While we humans are savouring the prospects of fresh herbs plucked from our own potager garden (homemade pizza with fresh basil, potato salad with chopped chives, cucumbers tossed with dill, mmmmmmm) there are plenty of friendly flying critters, from bumblebees to lacewings, butterflies to hummingbirds, probably going through their own mental list of nom-nom-noms right about now. So why not treat everyone to good eats this year? Here’s a partial list of easy to grow herbs attractive to beneficial insects and some that even repel the bad varieties. Be sure to let some of your herbs bolt so that everyone can join in the feast.
Chives are cold-hardy herbs that can survive a late frost. In fact, chives can be found growing wild in fields and open areas in Ontario. They are the same as the chives you buy in pots at the nursery (Allium schoenoprasum). The USDA plant database lists wild chives as both natural and introduced to our area though the Ontario wildflowers database maintains that the wild ones are non-native, having simply “escaped from cultivation” to run amok unsupervised. Either way, chives are also enjoyed by both pollinator insects and insects that dine on garden pests.
After all risk of frost, start planting these tasty herbs:
Basil (Ocimum basilicum) blossoms attract bees and butterflies in my garden but this summer I’m going to put to the test the idea that the plant supposedly repels flies as well. I’ll position a few potted plants around our outdoor dining table or maybe make a potted centrepiece and see what happens.
Cilantro/coriander (Coriandrum sativum) is often referred to as a cool season plant but, in Southern Ontario, you still have to plant it after the last frost. It bolts into flower in the heat of summer–perfect for bees to have a go. Swallowtail butterflies love to nibble on their leaves.

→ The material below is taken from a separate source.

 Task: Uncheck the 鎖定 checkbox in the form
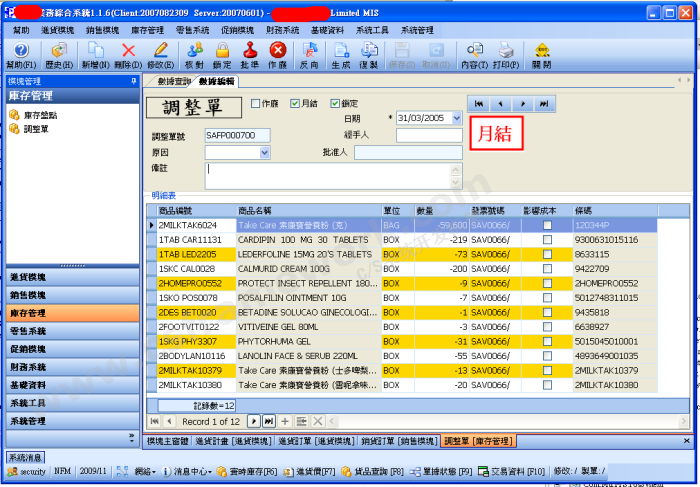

Dill (Anethum graveolens) is a very popular herb in the insect world, attracting a variety of pollinators, including bees and both predatory and parasitic wasps. Those latter two types of bugs might not sound like the nicest of garden guests but they’re actually invaluable as a natural enemy of garden pests and as pollinators. And they aren’t interested in tussling with humans. Dill is also a food source for the larva of Ontario’s Black Swallowtail butterfly.
Fennel (Foeniculum vulgare) is a great herb for keeping bees, parasitic wasps, hoverflies and butterflies happy in late summer when other herbs may be flagging. Leave some of your fennel plants to grow tall, bloom and die at the end of the season. The plant can provide a good home for the Small Carpenter bee, a solitary pollinator, who overwinters in the stem.
Marjoram (Origanum majorana) was dubbed a good “all-rounder” herb after a U.K. study noted the herb was very popular with bees, attracting honeybees and bumblebees as well as other kinds of bees, hover flies, butterflies and moths.
Mint, (various species) like thyme, is another plant with a multitude of small flowers much appreciated by a variety of beneficial insects that can drown in the abundance of nectar offered by plants with large blooms. Mint’s mid-summer blooms are an excellent source of food for hover flies, lacewings, lady beetles and parasitic wasps.
Rosemary (Rosmarinus officinalis) attracts bees and hummingbirds while mite- and aphid-eating lacewings like to lay their eggs on the plant.
Thyme’s many small flowers are much more attractive than big, single flowers to beneficial insects like lady beetles, hover flies, lacewings, bees and parasitic wasps. As an early bloomer, this plant (Thymus vulgaris) can be particularly helpful to bugs at the beginning of the season.
Sage (Salvia officinalis) has spires of purple flowers that attract bees, including solitary wool carder bees in Southern Ontario.
Summer Savory, (Satureja hortensis), is another late summer bloomer, attracting bees. You’ll love it as an oregano substitute that’s less pungent than Winter Savory.